Lastly, and perhaps more importantly, the American public needs to know the truth about the usage of EPAs in physical therapy. They need to know that EPAs, when used based on the best evidence and concomitantly with other therapeutic interventions, are efficacious in that they provide proper symptom management and positively affect soft tissue healing, commonly without side effects, in comparison to medications and surgical techniques, which come with their respective load of potential side effects and severe risks to health. The profession of physical therapy in the U.S. has much to gain by rectifying the abusive rhetoric against the EPAs put forward in renowned public media by some of its members.
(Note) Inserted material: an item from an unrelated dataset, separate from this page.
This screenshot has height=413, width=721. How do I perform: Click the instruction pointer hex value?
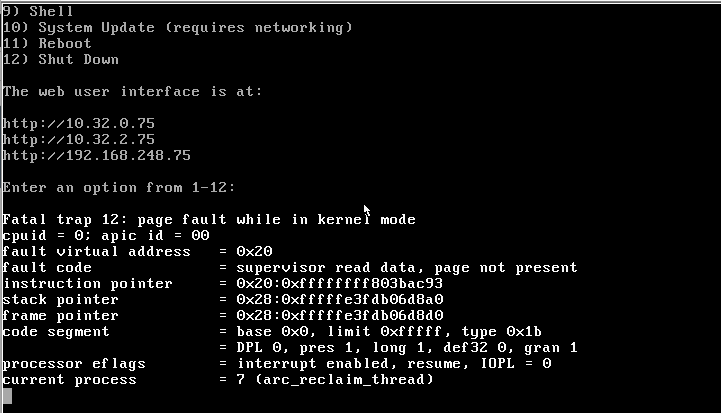click(340, 284)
In doing so, the APTA will exert its leadership by reaffirming its compliance with the World Physiotherapy organization as to the curriculum related to and practice of EPAs, in addition to recognizing all its members who belong to its ACEWM - Biophysical Agents subgroup, as well as all those international members who belong to the ISEAP. By putting an end to the bashing of EPAs, the ultimate winners will be the patients and athletes we serve.


Conflict of interest

Dr. Belanger reports potential conflicts of interest regarding textbooks royalties, consulting fees and payment for expert reports related to the field of EPA. Dr. Selkowitz reports a potential conflict of interest regarding his former role as an international content expert for ElectroPhysical Forum. Dr. Lawson reports a potential conflict of interest regarding his role as Editor of the Journal of Electrophysiology and Wound Management, and as Vice-Chair of the Biophysical Agents Special Interest Group of the APTA.